Please write out, word for word, everything from "Bold allegations: Rahul" down to "the Election Commission." in the article below on the Election Commission's credibility.

- [PROVIDED TEXT]:
(begin)
Election Commission’s credibility is under scrutiny as the INDIA bloc turns 'vote theft' allegations into a broader referendum on the poll body's integrity, with opposition protests, fuelled by Rahul Gandhi's claims of electoral fraud

Bold allegations: Rahul Gandhi at the August 7 news conference | Sanjay Ahlawat

The opposition bloc wanted just one addition to its political arsenal—a narrative strong enough to take on the BJP’s claims of economic, social and political progress. Rahul Gandhi’s “vote chori (theft)” presentation on August 7, highlighting alleged fraud in the electoral system, seems to have given them that narrative just two months before the Bihar assembly elections. Four days later, more than 300 opposition MPs held a well-coordinated protest against the Election Commission.

The “vote theft” slogan is far more emotive than “EVM manipulation”, because it casts the act as targeted and personal—“someone is stealing your vote”. In electoral politics, this is like a dynamite.

The Trinamool Congress, usually misaligned with the broad-based opposition, and the Aam Aadmi Party, which had clashing interests with the Congress, came together on a common issue for the first time after last year’s Lok Sabha elections. Also, for once, all in the opposition backed Gandhi’s demand that the EC respond to his allegations.

Opposition leaders say this momentum is rare as they had not shown such cohesion even after limiting the BJP to below majority in the Lok Sabha elections.

Gandhi had tried to rally the opposition by pointing fingers at corporate giant Adani and the Rafale jet deal, but the support he hoped for did not materialise. The regional parties believed they had their own state-level agendas that mattered more to their voters than such national issues. Notably, some opposition parties have corporate ties in their states, so backing an “anti-Adani” stance could have hurt their business relationships. A Congress Lok Sabha member, speaking on condition of anonymity, said the party’s own leaders failed to pick up the Adani issue. Without a coordinated opposition push, the BJP would easily reframe such debates.
(end)
- [SUPPLIED DATA]:
(begin)
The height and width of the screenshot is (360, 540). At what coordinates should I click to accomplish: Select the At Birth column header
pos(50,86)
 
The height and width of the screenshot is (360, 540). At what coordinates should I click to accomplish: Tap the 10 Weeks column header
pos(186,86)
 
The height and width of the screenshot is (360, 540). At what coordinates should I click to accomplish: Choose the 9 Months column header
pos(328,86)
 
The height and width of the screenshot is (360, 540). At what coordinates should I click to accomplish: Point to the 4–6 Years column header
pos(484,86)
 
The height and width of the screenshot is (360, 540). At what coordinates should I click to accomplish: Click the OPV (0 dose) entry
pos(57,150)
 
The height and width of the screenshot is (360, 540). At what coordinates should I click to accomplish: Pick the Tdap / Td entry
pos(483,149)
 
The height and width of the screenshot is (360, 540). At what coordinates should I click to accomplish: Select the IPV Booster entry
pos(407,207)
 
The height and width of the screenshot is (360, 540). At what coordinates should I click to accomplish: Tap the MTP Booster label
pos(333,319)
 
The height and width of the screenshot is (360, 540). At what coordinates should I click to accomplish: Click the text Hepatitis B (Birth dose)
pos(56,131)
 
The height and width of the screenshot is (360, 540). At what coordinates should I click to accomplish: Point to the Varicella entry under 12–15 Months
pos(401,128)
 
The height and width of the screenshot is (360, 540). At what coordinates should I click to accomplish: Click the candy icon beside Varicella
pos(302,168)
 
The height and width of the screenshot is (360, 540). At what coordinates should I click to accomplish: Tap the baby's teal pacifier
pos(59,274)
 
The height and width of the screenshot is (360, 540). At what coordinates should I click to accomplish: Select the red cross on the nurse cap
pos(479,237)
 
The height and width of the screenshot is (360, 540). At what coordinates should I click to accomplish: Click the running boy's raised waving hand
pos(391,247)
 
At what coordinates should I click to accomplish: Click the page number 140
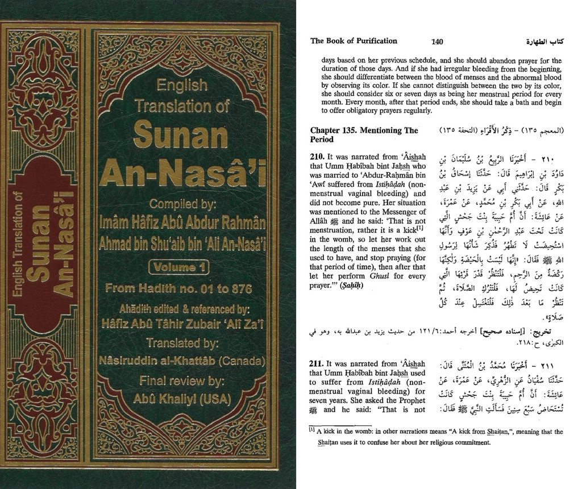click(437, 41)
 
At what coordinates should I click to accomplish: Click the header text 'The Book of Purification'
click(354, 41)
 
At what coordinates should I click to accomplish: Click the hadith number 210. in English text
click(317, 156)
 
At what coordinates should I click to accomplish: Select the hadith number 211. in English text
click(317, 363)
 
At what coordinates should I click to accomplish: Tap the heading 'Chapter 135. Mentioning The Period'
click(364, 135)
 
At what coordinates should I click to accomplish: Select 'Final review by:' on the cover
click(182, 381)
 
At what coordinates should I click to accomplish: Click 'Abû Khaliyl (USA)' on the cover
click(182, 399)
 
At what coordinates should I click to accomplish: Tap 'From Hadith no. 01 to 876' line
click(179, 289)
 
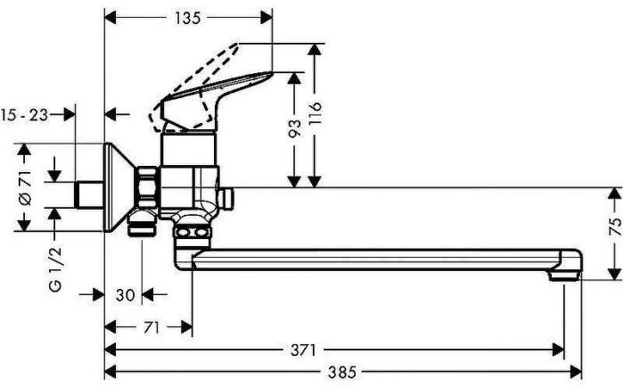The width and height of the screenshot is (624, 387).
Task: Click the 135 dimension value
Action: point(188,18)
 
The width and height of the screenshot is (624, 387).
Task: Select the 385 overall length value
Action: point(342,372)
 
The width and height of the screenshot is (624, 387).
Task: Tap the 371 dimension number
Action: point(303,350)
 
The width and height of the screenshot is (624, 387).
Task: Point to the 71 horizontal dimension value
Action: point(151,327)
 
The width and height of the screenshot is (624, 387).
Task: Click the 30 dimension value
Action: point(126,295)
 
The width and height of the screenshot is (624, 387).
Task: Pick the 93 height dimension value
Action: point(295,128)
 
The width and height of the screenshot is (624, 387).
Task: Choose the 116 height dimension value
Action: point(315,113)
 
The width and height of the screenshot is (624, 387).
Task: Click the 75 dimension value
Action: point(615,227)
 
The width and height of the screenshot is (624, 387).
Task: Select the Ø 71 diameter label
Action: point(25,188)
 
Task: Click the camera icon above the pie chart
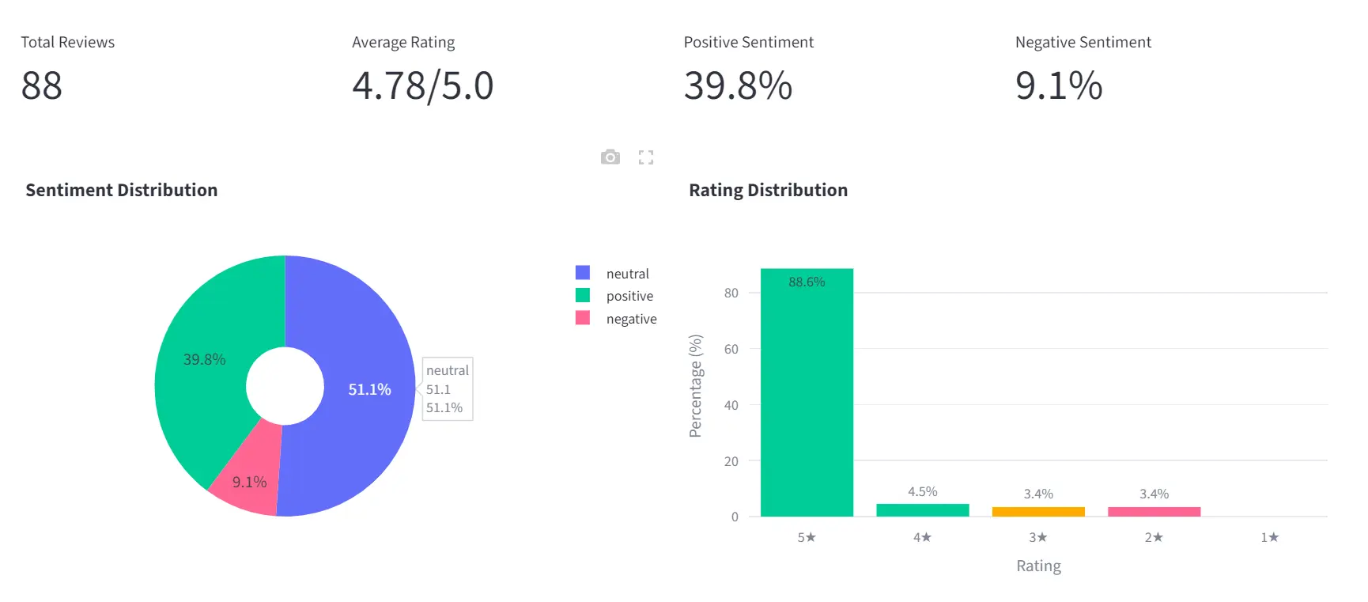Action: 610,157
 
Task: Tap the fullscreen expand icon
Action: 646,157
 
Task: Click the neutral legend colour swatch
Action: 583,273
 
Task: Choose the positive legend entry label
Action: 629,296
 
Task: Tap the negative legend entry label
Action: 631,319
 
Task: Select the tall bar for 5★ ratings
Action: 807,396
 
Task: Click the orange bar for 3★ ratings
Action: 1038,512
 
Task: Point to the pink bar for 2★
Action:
(end)
(begin)
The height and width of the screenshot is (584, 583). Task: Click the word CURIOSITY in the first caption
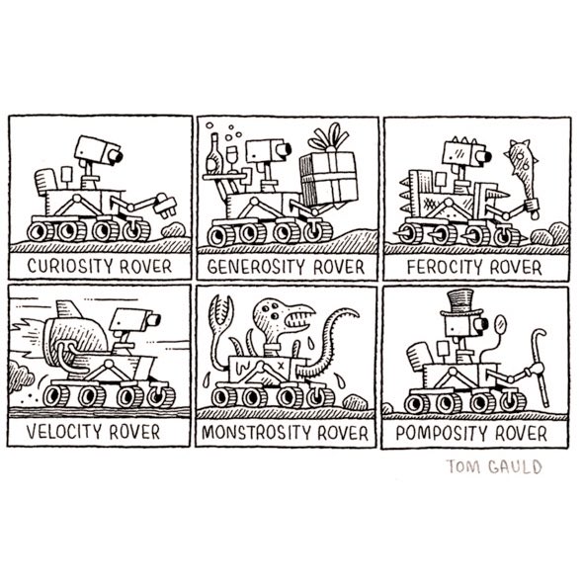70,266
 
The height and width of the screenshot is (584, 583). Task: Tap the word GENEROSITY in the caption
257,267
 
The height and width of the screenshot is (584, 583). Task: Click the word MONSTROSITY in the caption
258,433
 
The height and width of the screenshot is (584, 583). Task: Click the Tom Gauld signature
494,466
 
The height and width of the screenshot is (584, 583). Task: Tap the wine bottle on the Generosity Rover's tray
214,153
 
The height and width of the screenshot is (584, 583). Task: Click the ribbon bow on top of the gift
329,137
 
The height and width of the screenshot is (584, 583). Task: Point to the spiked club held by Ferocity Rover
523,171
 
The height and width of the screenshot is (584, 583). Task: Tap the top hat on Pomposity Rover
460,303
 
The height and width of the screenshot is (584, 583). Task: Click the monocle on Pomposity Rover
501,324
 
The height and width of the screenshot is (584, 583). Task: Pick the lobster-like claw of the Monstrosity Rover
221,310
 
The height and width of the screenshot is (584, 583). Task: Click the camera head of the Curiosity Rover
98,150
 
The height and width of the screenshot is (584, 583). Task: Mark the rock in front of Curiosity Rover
(end)
- [COMPLETE ANSWER]:
Bold allegations: Rahul Gandhi at the August 7 news conference | Sanjay Ahlawat

The opposition bloc wanted just one addition to its political arsenal—a narrative strong enough to take on the BJP’s claims of economic, social and political progress. Rahul Gandhi’s “vote chori (theft)” presentation on August 7, highlighting alleged fraud in the electoral system, seems to have given them that narrative just two months before the Bihar assembly elections. Four days later, more than 300 opposition MPs held a well-coordinated protest against the Election Commission.